Ellie Kamarjian, PharmD Candidate 2015 Mercer University College of Pharmacy
Pre-exposure prophylaxis is a prevention option for people who are at high risk of getting human immunodeficiency virus (HIV). The Centers for Disease Control and Prevention (CDC) recommends taking Truvada® (tenofovir and emtricitabine) daily as a pre-exposure prophylaxis. Truvada® reduced the risk of getting HIV infection by up to 92% for those who took the medicines consistently than for those who didn’t.1
|Title: Tenofovir-Based Pre-exposure Prophylaxis for HIV Infection among African Women|
|Design||Randomized, placebo-controlled trial|
|Objective||To assess daily treatment with tenofovir-based pre-exposure prophylaxis against HIV type 1 (HIV-1) infection in women in South Africa, Uganda, and Zimbabwe|
|Study Groups||Five study groups: Oral tenofovir disoproxil fumarate (TDF) 300 mg with a TDF-FTC placebo, oral tenofovir-emtricitabine (TDF-FTC) 300 mg of TDF and 200 mg of FTC) with TDF placebo, both TDF-FTC placebo and TDF placebo, one percent tenofovir (TFV) vaginal gel, or vaginal placebo gel|
|Methods||Participants (N = 5029) were randomly assigned in a 1:1:1:1:1 to one of the five regimens. Patients were counseled to use products daily. HIV-1 testing was performed monthly, and plasma TFV levels were assessed quarterly. Patients were followed for eight weeks after the last visit.|
|Duration||September 2009 through August 2012|
|Primary Outcome Measure||HIV-1 Infection identified by seroconversion|
|Baseline Characteristics||Mean age was 25.3 years, 21% of women were married, and 71% were using injectable hormonal contraception with a reported mean of 2.5 episodes of vaginal intercourse during the seven days before enrollment|
|Results||A total of 312 HIV-1 infections occurred; the incidence of HIV-1 infection was 5.7 per 100 person-years. The incidence was highest among participants who were younger than 25 years of age and among those who were unmarried. Fifty-two occurred in the TDF group, 61 in the oral placebo group, and 70 in the placebo gel group. In the modified intention-to-treat analysis, the effectiveness was -49.0% with TDF (hazard ratio for infection, 1.49; 95% confidence interval [CI], 0.97 to 2.29), -4.4% with TDF-FTC (hazard ratio, 1.04; 95% CI, 0.73 to 1.49), and 14.5% with TFV gel (hazard ratio, 0.85; 95%CI, 0.61 to 1.21).
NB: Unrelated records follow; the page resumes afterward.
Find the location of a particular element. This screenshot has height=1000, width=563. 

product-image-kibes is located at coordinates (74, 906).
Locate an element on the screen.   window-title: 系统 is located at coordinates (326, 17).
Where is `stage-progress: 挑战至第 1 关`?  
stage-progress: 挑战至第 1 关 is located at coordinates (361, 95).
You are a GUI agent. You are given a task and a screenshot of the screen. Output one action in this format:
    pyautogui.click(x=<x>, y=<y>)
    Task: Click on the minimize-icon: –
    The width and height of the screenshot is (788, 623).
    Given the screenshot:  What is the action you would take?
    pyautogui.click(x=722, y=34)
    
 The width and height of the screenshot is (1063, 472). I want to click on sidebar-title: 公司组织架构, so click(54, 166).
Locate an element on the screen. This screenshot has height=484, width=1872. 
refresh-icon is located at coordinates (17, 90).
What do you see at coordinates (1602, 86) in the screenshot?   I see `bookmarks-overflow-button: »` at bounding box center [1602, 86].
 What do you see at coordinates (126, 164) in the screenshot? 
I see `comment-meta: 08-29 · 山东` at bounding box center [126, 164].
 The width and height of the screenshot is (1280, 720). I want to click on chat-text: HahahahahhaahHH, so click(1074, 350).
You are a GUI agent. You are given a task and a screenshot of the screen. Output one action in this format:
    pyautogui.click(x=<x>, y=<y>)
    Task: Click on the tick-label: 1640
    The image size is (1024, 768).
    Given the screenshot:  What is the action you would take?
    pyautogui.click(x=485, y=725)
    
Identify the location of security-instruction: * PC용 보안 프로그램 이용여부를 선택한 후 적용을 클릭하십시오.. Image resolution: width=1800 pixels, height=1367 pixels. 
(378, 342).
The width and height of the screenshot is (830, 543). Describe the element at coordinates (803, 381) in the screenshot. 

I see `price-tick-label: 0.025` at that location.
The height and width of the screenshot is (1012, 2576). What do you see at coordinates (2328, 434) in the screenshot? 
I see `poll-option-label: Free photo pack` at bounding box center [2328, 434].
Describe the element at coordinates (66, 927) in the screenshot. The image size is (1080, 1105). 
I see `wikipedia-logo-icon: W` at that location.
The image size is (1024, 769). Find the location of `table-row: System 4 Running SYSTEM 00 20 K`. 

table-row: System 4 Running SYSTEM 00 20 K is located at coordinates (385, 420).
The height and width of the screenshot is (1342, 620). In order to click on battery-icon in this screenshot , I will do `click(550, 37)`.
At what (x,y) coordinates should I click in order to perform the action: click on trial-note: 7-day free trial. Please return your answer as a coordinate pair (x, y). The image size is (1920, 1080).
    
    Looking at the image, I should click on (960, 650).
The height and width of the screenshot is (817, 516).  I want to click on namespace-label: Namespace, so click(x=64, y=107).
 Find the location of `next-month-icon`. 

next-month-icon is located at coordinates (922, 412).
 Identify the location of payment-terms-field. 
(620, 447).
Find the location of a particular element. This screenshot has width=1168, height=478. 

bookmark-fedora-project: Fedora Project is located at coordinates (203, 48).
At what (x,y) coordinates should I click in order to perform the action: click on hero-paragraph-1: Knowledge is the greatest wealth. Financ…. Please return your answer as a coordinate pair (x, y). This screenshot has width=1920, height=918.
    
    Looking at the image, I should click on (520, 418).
In a random sample, TFV was detected in 30%, 29%, and 25% of available plasma samples from participants randomly assigned to receive TDF, TDF-FTC, and TFV gel, respectively.|
|Adverse Events||Common Adverse Events: Elevated serum creatinine levels were seen more frequently among participants randomly assigned to the oral TDF-FTC group than among those in the oral placebo group (1.3% vs. 0.2%, p = 0.004); all but one of these elevations were mild|
|Serious Adverse Events: None reported|
|Percentage that Discontinued due to Adverse Events: None reported|
|Study Author Conclusions||None of the drug regimens evaluated reduced the rates of HIV-1 acquisition in an intention-to-treat analysis. The adherence to study drugs was low.|
Despite having adequate access to therapy, counseling, and treatments, adherence was very low for patients in this trial. Since the use of medication therapy for the pre-exposure prophylaxis of HIV infection relies heavily on patient compliance, this study was unable to show that therapy with tenofovir was beneficial. Ultimately, until adherence can be improved, pre-exposure benefits are improbable.
- HIV Basics. Centers for Disease Control and Prevention website. Available at: http://www.cdc.gov/hiv/basics/prep.html. Accessed February 10, 2015.
- Marrazzo JM, Ramjee G, Richardson BA, et al. Tenofovir-based preexposure prophylaxis for HIV infection among African women. N Engl J Med. 2015; 372(6)509-518.